Would you retype every entry that follows without altering a word?
------ The input
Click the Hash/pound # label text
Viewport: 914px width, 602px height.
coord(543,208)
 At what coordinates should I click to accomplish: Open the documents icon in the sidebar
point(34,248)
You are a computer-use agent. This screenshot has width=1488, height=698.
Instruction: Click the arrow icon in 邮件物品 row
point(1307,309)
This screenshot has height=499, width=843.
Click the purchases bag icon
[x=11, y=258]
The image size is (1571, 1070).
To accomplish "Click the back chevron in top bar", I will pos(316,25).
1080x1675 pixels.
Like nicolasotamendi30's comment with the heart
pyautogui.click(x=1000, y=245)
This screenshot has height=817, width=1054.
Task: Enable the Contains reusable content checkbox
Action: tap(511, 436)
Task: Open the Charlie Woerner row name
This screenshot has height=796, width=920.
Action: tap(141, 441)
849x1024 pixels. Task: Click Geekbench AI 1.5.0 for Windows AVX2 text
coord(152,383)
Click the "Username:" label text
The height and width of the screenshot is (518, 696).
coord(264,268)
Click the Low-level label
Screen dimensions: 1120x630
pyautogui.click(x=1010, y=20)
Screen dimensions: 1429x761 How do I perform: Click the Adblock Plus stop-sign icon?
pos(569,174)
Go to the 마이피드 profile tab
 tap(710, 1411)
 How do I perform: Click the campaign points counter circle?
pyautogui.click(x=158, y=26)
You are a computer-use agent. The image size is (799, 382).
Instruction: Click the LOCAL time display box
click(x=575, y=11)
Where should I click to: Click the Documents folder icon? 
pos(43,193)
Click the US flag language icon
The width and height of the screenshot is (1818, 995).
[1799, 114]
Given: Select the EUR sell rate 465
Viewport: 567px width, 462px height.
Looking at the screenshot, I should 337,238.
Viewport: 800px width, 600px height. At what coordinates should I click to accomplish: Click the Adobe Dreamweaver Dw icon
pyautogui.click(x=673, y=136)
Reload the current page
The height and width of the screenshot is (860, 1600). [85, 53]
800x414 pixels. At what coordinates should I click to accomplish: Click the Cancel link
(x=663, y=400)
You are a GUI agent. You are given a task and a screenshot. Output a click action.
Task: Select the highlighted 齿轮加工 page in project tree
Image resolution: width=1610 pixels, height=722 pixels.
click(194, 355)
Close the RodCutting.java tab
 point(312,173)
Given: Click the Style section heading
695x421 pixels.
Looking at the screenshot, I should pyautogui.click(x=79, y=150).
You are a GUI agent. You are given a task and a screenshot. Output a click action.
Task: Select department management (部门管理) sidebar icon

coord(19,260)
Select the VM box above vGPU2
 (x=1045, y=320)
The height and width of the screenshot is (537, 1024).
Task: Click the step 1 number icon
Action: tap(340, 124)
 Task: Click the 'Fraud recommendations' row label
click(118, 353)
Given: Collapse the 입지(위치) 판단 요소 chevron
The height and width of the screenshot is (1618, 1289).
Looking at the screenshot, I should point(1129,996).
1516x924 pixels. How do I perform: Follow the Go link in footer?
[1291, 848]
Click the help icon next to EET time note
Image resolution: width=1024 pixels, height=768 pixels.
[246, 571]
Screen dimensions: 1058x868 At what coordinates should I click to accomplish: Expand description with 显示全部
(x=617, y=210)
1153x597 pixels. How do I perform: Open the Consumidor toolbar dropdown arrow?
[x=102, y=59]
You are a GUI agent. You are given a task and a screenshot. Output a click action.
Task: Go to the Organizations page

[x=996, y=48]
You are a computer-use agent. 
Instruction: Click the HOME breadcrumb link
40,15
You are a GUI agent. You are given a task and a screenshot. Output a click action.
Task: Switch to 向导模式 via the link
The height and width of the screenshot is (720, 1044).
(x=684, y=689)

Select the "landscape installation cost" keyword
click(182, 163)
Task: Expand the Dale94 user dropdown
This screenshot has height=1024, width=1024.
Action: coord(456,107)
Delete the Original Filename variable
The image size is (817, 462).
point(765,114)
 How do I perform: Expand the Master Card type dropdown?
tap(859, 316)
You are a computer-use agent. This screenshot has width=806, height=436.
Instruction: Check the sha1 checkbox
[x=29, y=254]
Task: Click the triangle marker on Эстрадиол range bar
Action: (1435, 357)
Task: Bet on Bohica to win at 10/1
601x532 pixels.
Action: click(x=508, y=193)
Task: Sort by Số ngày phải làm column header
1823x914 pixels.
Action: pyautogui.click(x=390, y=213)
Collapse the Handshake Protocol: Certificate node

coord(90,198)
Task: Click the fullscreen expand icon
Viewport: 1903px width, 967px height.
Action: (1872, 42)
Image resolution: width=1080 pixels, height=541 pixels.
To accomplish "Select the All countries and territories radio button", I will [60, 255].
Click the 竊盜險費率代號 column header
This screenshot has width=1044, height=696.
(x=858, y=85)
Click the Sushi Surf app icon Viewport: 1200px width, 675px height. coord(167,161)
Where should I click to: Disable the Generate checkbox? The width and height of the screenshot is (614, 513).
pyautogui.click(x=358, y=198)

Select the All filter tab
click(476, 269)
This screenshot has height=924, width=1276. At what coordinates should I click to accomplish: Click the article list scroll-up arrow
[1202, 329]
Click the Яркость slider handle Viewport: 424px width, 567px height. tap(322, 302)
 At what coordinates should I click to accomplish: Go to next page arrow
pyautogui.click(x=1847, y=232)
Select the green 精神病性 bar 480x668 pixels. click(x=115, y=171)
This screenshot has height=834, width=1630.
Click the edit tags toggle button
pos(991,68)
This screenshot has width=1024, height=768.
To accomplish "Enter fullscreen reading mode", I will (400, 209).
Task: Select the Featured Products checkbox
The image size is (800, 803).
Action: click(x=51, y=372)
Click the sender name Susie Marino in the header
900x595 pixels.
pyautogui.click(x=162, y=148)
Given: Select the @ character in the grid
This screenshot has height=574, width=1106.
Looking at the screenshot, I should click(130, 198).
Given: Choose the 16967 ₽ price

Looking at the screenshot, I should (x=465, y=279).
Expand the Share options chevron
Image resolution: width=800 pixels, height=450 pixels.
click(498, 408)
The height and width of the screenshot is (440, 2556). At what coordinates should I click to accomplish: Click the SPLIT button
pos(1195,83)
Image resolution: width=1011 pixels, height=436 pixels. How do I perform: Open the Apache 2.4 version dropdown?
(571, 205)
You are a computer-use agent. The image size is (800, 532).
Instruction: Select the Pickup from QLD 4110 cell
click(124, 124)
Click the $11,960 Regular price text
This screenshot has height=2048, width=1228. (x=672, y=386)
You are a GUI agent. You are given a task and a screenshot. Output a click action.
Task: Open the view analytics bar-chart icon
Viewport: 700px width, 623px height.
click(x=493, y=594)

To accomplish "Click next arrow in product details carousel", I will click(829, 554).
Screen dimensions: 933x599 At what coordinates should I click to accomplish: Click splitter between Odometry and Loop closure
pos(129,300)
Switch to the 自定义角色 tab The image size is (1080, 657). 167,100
------------
Response area:
Click the Hash/pound # label text
Viewport: 914px width, 602px height.
coord(543,208)
 At what coordinates should I click to accomplish: Open the documents icon in the sidebar
point(34,248)
You are a computer-use agent. This screenshot has width=1488, height=698.
Instruction: Click the arrow icon in 邮件物品 row
point(1307,309)
This screenshot has height=499, width=843.
Click the purchases bag icon
[x=11, y=258]
The image size is (1571, 1070).
To accomplish "Click the back chevron in top bar", I will pos(316,25).
1080x1675 pixels.
Like nicolasotamendi30's comment with the heart
pyautogui.click(x=1000, y=245)
This screenshot has height=817, width=1054.
Task: Enable the Contains reusable content checkbox
Action: tap(511, 436)
Task: Open the Charlie Woerner row name
This screenshot has height=796, width=920.
Action: tap(141, 441)
849x1024 pixels. Task: Click Geekbench AI 1.5.0 for Windows AVX2 text
coord(152,383)
Click the "Username:" label text
The height and width of the screenshot is (518, 696).
coord(264,268)
Click the Low-level label
Screen dimensions: 1120x630
pyautogui.click(x=1010, y=20)
Screen dimensions: 1429x761 How do I perform: Click the Adblock Plus stop-sign icon?
pos(569,174)
Go to the 마이피드 profile tab
 tap(710, 1411)
 How do I perform: Click the campaign points counter circle?
pyautogui.click(x=158, y=26)
You are a computer-use agent. The image size is (799, 382).
Instruction: Click the LOCAL time display box
click(x=575, y=11)
Where should I click to: Click the Documents folder icon? 
pos(43,193)
Click the US flag language icon
The width and height of the screenshot is (1818, 995).
[1799, 114]
Given: Select the EUR sell rate 465
Viewport: 567px width, 462px height.
Looking at the screenshot, I should 337,238.
Viewport: 800px width, 600px height. At what coordinates should I click to accomplish: Click the Adobe Dreamweaver Dw icon
pyautogui.click(x=673, y=136)
Reload the current page
The height and width of the screenshot is (860, 1600). [85, 53]
800x414 pixels. At what coordinates should I click to accomplish: Click the Cancel link
(x=663, y=400)
You are a GUI agent. You are given a task and a screenshot. Output a click action.
Task: Select the highlighted 齿轮加工 page in project tree
Image resolution: width=1610 pixels, height=722 pixels.
click(194, 355)
Close the RodCutting.java tab
 point(312,173)
Given: Click the Style section heading
695x421 pixels.
Looking at the screenshot, I should pyautogui.click(x=79, y=150).
You are a GUI agent. You are given a task and a screenshot. Output a click action.
Task: Select department management (部门管理) sidebar icon

coord(19,260)
Select the VM box above vGPU2
 (x=1045, y=320)
The height and width of the screenshot is (537, 1024).
Task: Click the step 1 number icon
Action: tap(340, 124)
 Task: Click the 'Fraud recommendations' row label
click(118, 353)
Given: Collapse the 입지(위치) 판단 요소 chevron
The height and width of the screenshot is (1618, 1289).
Looking at the screenshot, I should point(1129,996).
1516x924 pixels. How do I perform: Follow the Go link in footer?
[1291, 848]
Click the help icon next to EET time note
Image resolution: width=1024 pixels, height=768 pixels.
[246, 571]
Screen dimensions: 1058x868 At what coordinates should I click to accomplish: Expand description with 显示全部
(x=617, y=210)
1153x597 pixels. How do I perform: Open the Consumidor toolbar dropdown arrow?
[x=102, y=59]
You are a GUI agent. You are given a task and a screenshot. Output a click action.
Task: Go to the Organizations page

[x=996, y=48]
You are a computer-use agent. 
Instruction: Click the HOME breadcrumb link
40,15
You are a GUI agent. You are given a task and a screenshot. Output a click action.
Task: Switch to 向导模式 via the link
The height and width of the screenshot is (720, 1044).
(x=684, y=689)

Select the "landscape installation cost" keyword
click(182, 163)
Task: Expand the Dale94 user dropdown
This screenshot has height=1024, width=1024.
Action: coord(456,107)
Delete the Original Filename variable
The image size is (817, 462).
point(765,114)
 How do I perform: Expand the Master Card type dropdown?
tap(859, 316)
You are a computer-use agent. This screenshot has width=806, height=436.
Instruction: Check the sha1 checkbox
[x=29, y=254]
Task: Click the triangle marker on Эстрадиол range bar
Action: (1435, 357)
Task: Bet on Bohica to win at 10/1
601x532 pixels.
Action: click(x=508, y=193)
Task: Sort by Số ngày phải làm column header
1823x914 pixels.
Action: pyautogui.click(x=390, y=213)
Collapse the Handshake Protocol: Certificate node

coord(90,198)
Task: Click the fullscreen expand icon
Viewport: 1903px width, 967px height.
Action: (1872, 42)
Image resolution: width=1080 pixels, height=541 pixels.
To accomplish "Select the All countries and territories radio button", I will [60, 255].
Click the 竊盜險費率代號 column header
This screenshot has width=1044, height=696.
(x=858, y=85)
Click the Sushi Surf app icon Viewport: 1200px width, 675px height. coord(167,161)
Where should I click to: Disable the Generate checkbox? The width and height of the screenshot is (614, 513).
pyautogui.click(x=358, y=198)

Select the All filter tab
click(476, 269)
This screenshot has height=924, width=1276. At what coordinates should I click to accomplish: Click the article list scroll-up arrow
[1202, 329]
Click the Яркость slider handle Viewport: 424px width, 567px height. tap(322, 302)
 At what coordinates should I click to accomplish: Go to next page arrow
pyautogui.click(x=1847, y=232)
Select the green 精神病性 bar 480x668 pixels. click(x=115, y=171)
This screenshot has height=834, width=1630.
Click the edit tags toggle button
pos(991,68)
This screenshot has width=1024, height=768.
To accomplish "Enter fullscreen reading mode", I will (400, 209).
Task: Select the Featured Products checkbox
The image size is (800, 803).
Action: click(x=51, y=372)
Click the sender name Susie Marino in the header
900x595 pixels.
pyautogui.click(x=162, y=148)
Given: Select the @ character in the grid
This screenshot has height=574, width=1106.
Looking at the screenshot, I should click(130, 198).
Given: Choose the 16967 ₽ price

Looking at the screenshot, I should (x=465, y=279).
Expand the Share options chevron
Image resolution: width=800 pixels, height=450 pixels.
click(498, 408)
The height and width of the screenshot is (440, 2556). At what coordinates should I click to accomplish: Click the SPLIT button
pos(1195,83)
Image resolution: width=1011 pixels, height=436 pixels. How do I perform: Open the Apache 2.4 version dropdown?
(571, 205)
You are a computer-use agent. The image size is (800, 532).
Instruction: Select the Pickup from QLD 4110 cell
click(124, 124)
Click the $11,960 Regular price text
This screenshot has height=2048, width=1228. (x=672, y=386)
You are a GUI agent. You are given a task and a screenshot. Output a click action.
Task: Open the view analytics bar-chart icon
Viewport: 700px width, 623px height.
click(x=493, y=594)

To accomplish "Click next arrow in product details carousel", I will click(829, 554).
Screen dimensions: 933x599 At what coordinates should I click to accomplish: Click splitter between Odometry and Loop closure
pos(129,300)
Switch to the 自定义角色 tab The image size is (1080, 657). 167,100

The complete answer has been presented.